# Preprocessing Guide: RainfallProcessor

This notebook describes the `RainfallProcessor`, a component designed for spatial interpolation of rainfall data. 

**Note:** As of the current version, this feature is incomplete due to missing dependencies and cannot be run. This document serves as a record of its intended design and a guide for future development.

## 1. Intended Purpose

Hydrological simulations often require rainfall data for specific points (like the center of a sub-basin), but real-world data usually comes from a sparse network of rain gauges.

The `RainfallProcessor` was designed to bridge this gap. Its purpose is to take data from multiple rain gauges and use a mathematical interpolation strategy (like Inverse Distance Weighting or Thiessen Polygons) to estimate the rainfall at any number of target locations. 

This process is intended to be run once, before the main simulation loop, to generate a complete rainfall time series for all necessary locations.

## 2. Current Status & Missing Components

The `RainfallProcessor` class exists in `chs_sdk.preprocessing.rainfall_processor`. However, it requires an **interpolation strategy** object to be passed to its constructor. 

The `ComponentRegistry` in `simulation_manager.py` shows that classes like `InverseDistanceWeightingInterpolator` were intended to exist in a file named `chs_sdk.preprocessing.interpolators.py`. 

**This file is currently missing from the repository.**

Without these interpolation strategy classes, the `RainfallProcessor` cannot be instantiated or used.
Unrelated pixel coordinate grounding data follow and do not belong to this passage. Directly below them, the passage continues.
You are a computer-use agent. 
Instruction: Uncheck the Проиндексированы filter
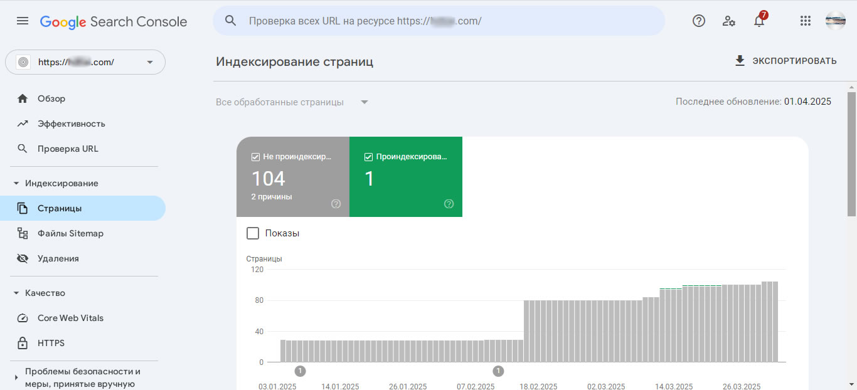[x=368, y=157]
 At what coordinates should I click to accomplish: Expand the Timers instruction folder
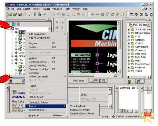click(129, 71)
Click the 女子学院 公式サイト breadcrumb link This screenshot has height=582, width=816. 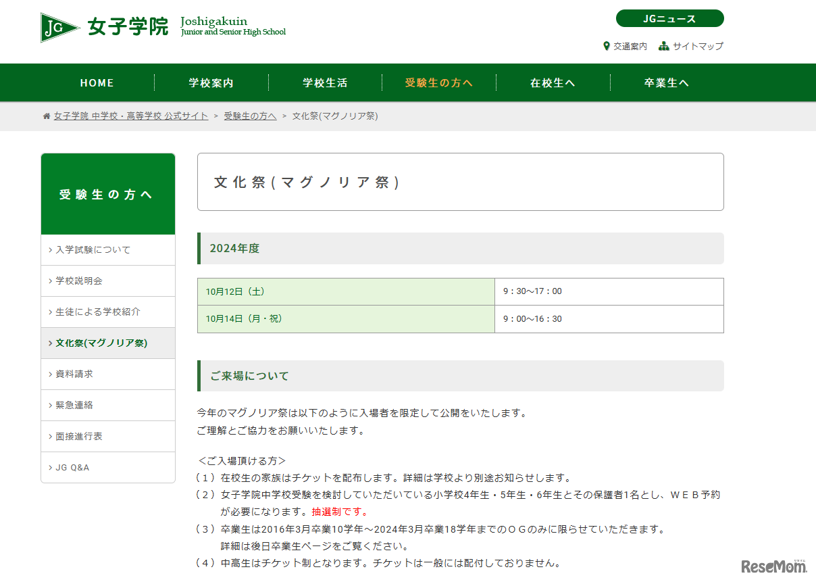click(x=131, y=116)
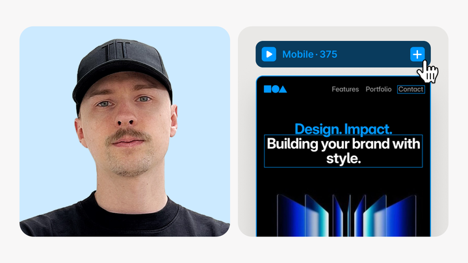The width and height of the screenshot is (468, 263).
Task: Click the leftmost blue glass panel
Action: (291, 216)
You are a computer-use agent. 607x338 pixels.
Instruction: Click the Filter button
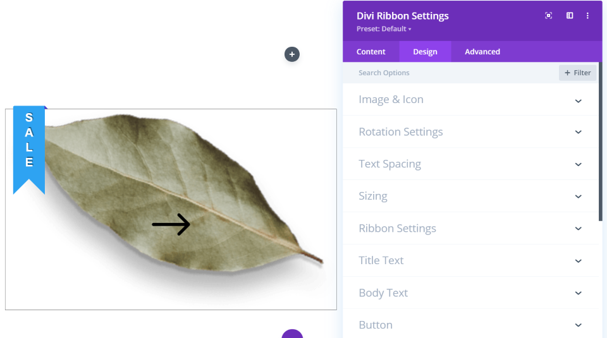(577, 73)

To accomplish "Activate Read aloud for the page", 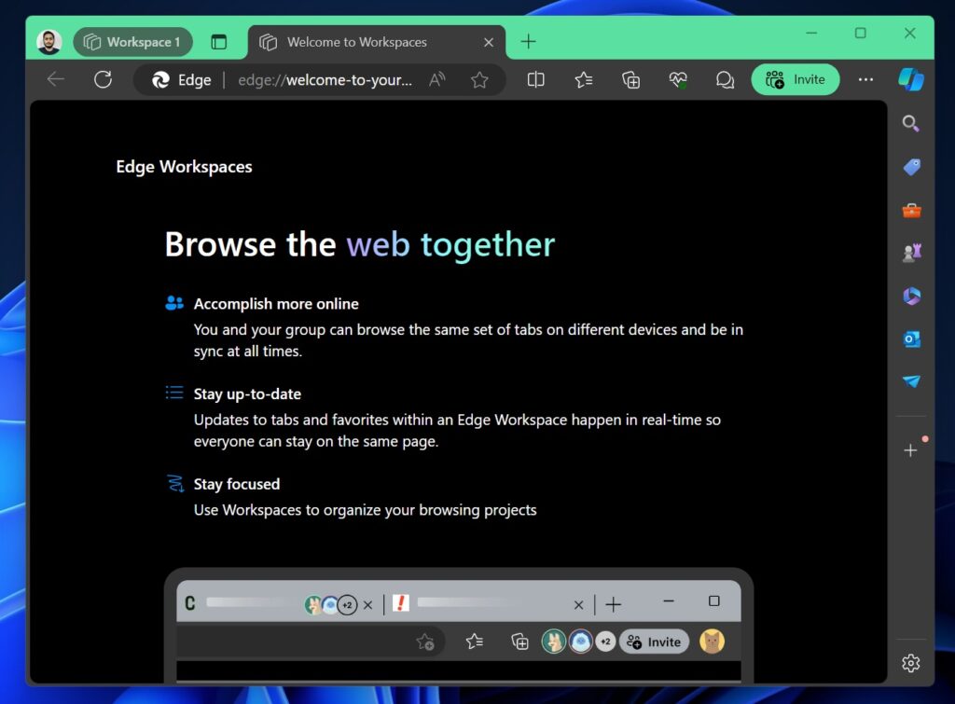I will click(x=436, y=79).
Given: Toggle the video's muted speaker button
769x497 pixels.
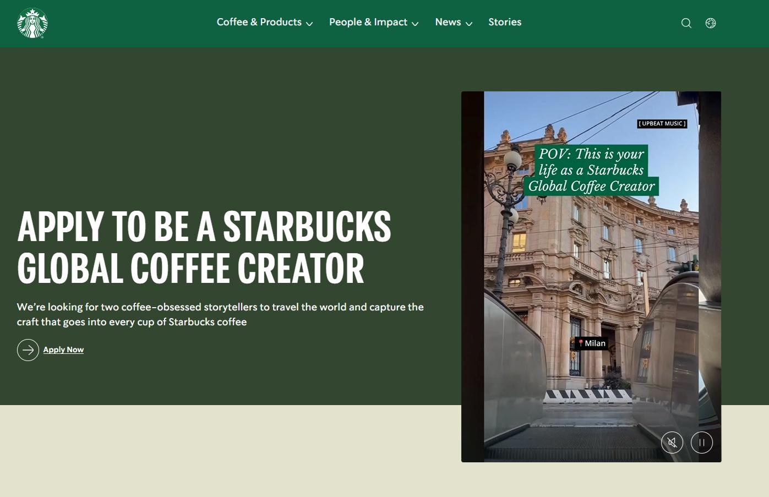Looking at the screenshot, I should (x=672, y=443).
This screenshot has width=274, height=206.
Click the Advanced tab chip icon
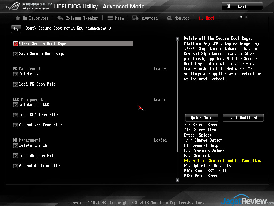(x=135, y=18)
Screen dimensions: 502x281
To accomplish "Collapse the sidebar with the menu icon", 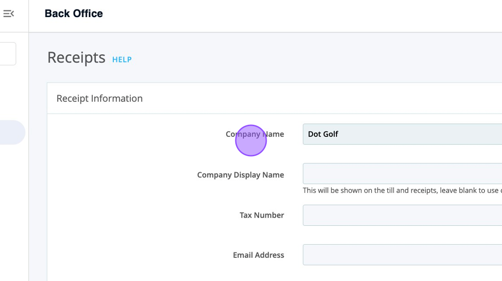I will [8, 14].
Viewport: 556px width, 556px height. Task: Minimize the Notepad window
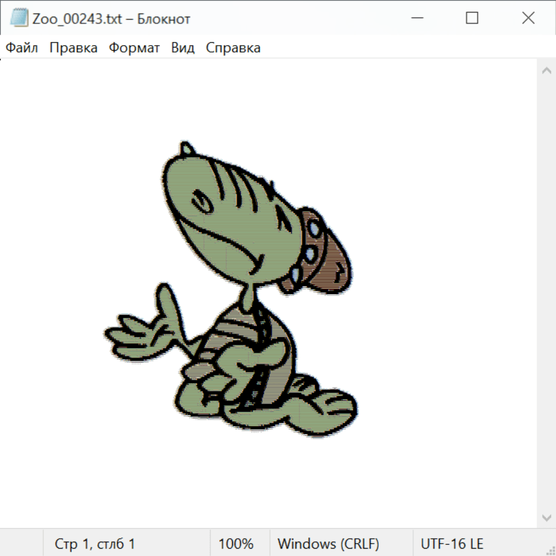pos(416,19)
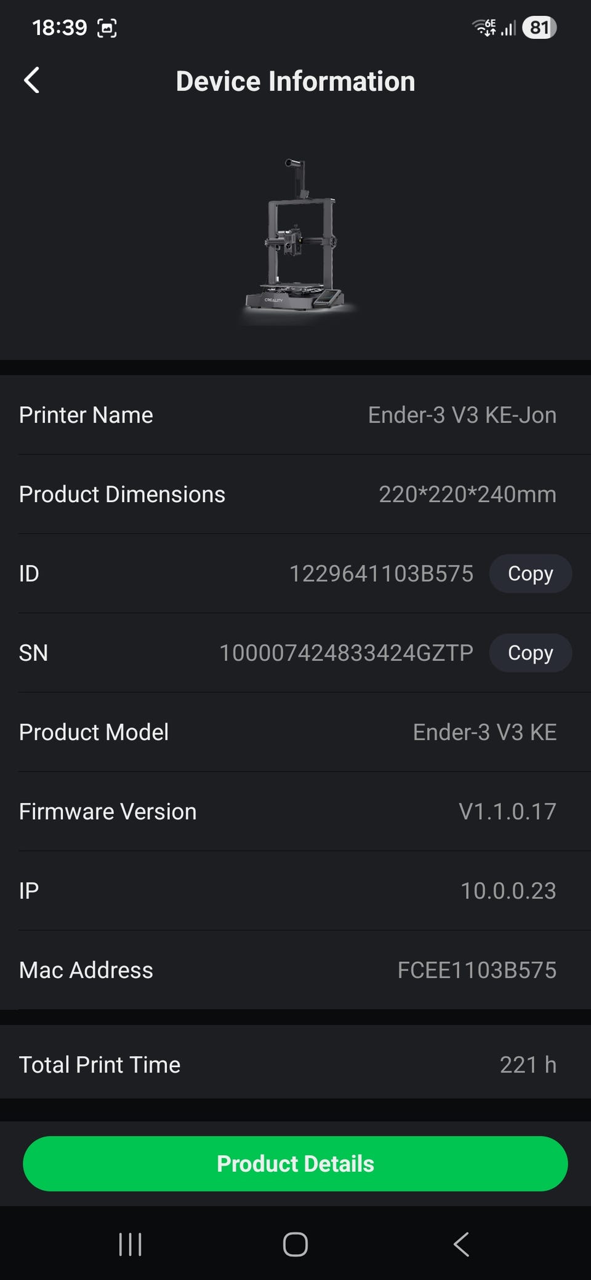
Task: Tap Android recent apps icon
Action: click(130, 1244)
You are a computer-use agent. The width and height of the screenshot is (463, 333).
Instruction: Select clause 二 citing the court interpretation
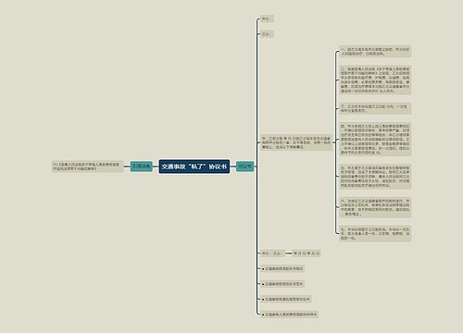point(375,80)
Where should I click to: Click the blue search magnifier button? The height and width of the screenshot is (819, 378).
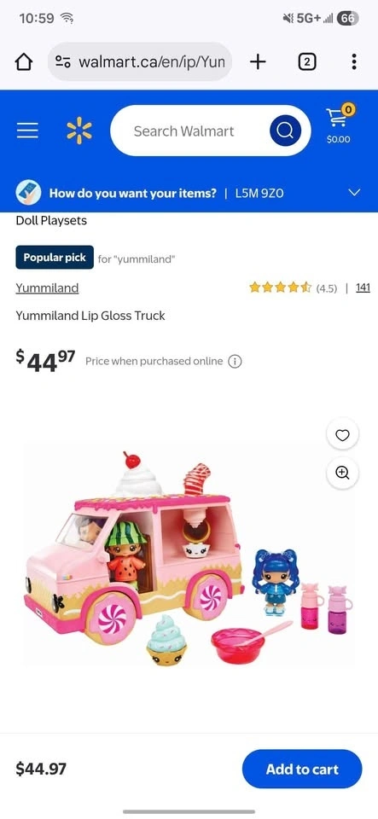click(x=285, y=131)
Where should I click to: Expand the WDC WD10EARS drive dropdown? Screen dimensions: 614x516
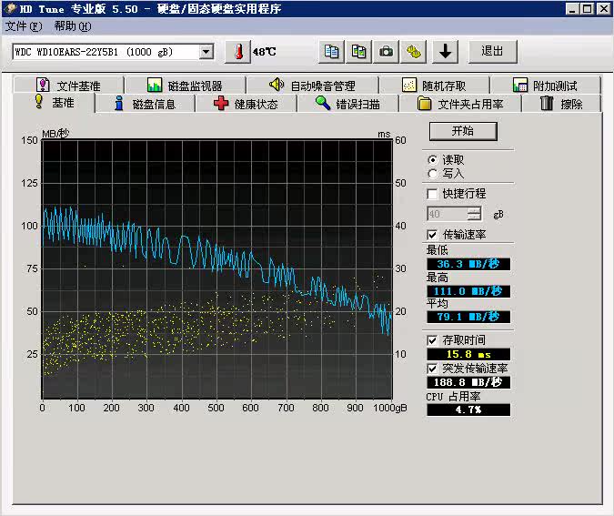tap(206, 52)
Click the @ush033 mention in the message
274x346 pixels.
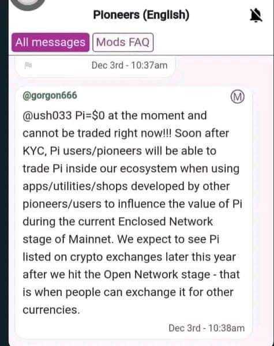(47, 116)
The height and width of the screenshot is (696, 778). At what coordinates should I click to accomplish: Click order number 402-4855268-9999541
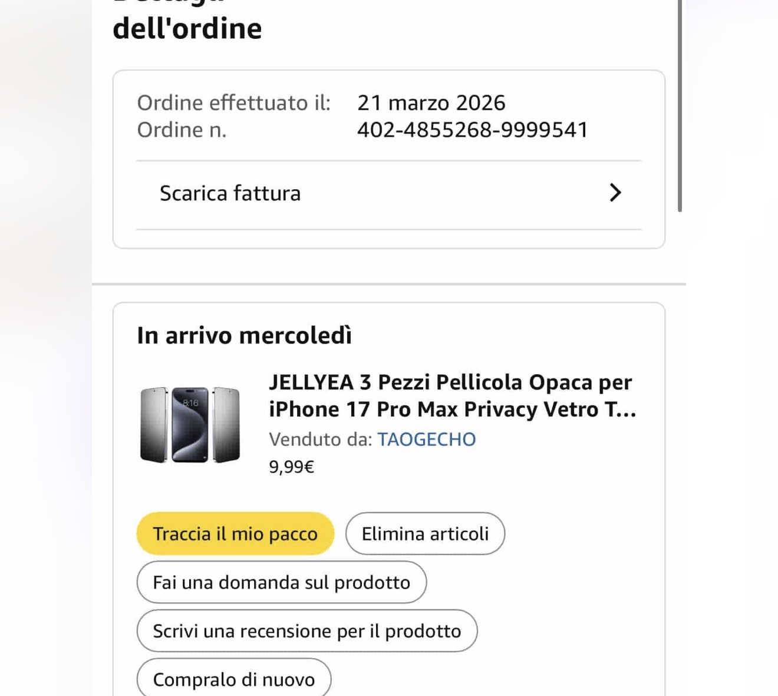click(x=472, y=130)
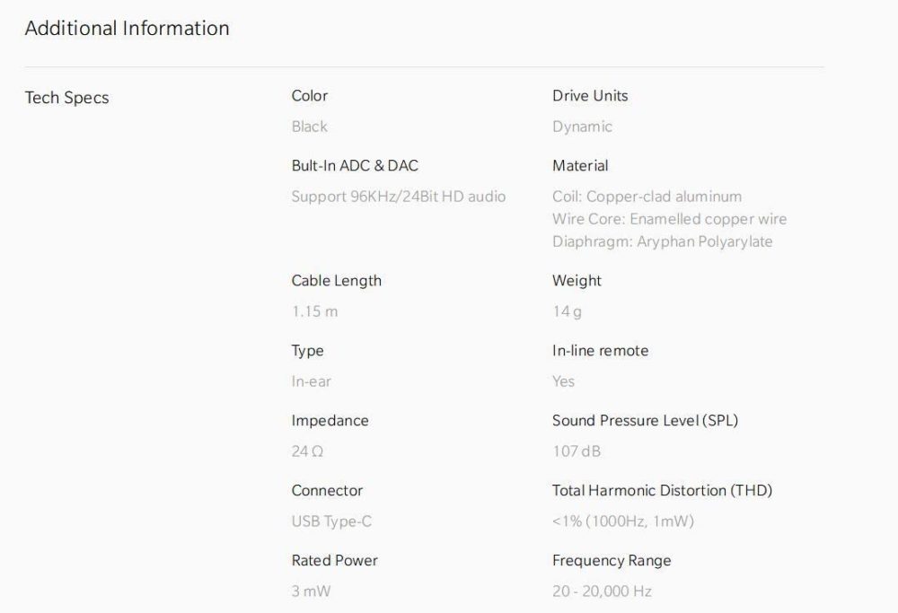Click the Diaphragm: Aryphan Polyarylate text
Screen dimensions: 898x613
[662, 241]
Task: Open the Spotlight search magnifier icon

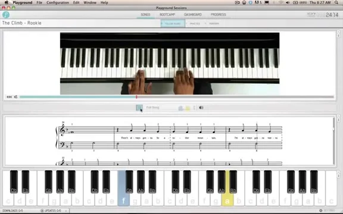Action: (x=336, y=2)
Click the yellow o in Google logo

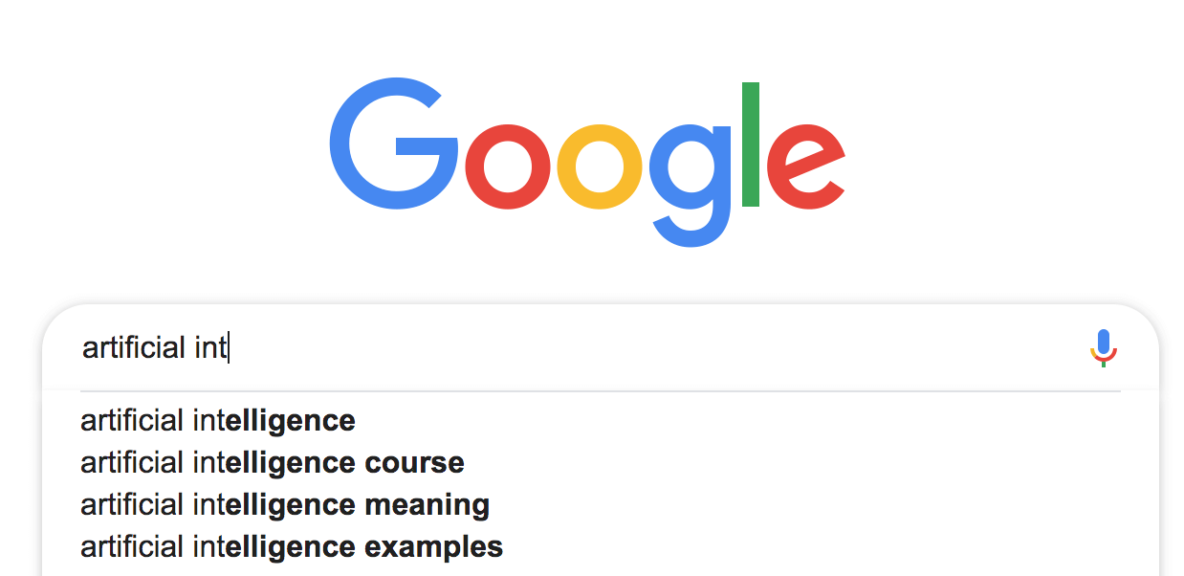(x=602, y=166)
The code below is a hypothetical example of how it *would* be used if the missing components were implemented.

## 3. Hypothetical Code Example

Below is an example of how one might configure and run the `RainfallProcessor` in a YAML file for the `SimulationManager`. **This code will not run.**

In [None]:
# HYPOTHETICAL YAML CONFIG - WILL NOT RUN

datasets:
  rain_gauges:
    - id: 'gauge_A'
      coords: [10, 20]
      time_series_path: 'data/rain_gauge_A.csv'
    - id: 'gauge_B'
      coords: [50, 60]
      time_series_path: 'data/rain_gauge_B.csv'

components:
  rainfall_interpolator:
    type: RainfallProcessor
    params:
      source_dataset: 'rain_gauges' # Key from the datasets section
      strategy: 
        type: InverseDistanceWeightingInterpolator # This class is missing
        params:
          power: 2

  my_hydrology_model:
    type: SemiDistributedHydrologyModel
    # ... other params
    # This model would then be able to access the interpolated rainfall
    # from the 'rainfall_interpolator' component.

# The processor would be run before the main simulation
preprocessing:
  - rainfall_interpolator

execution_order:
  - my_hydrology_model


### Path Forward

To make this feature functional, the following steps are required:
1. Create the `water_system_sdk/src/chs_sdk/preprocessing/interpolators.py` file.
2. Implement the `BaseSpatialInterpolator` abstract base class.
3. Implement concrete strategies like `InverseDistanceWeightingInterpolator` and `ThiessenPolygonInterpolator`.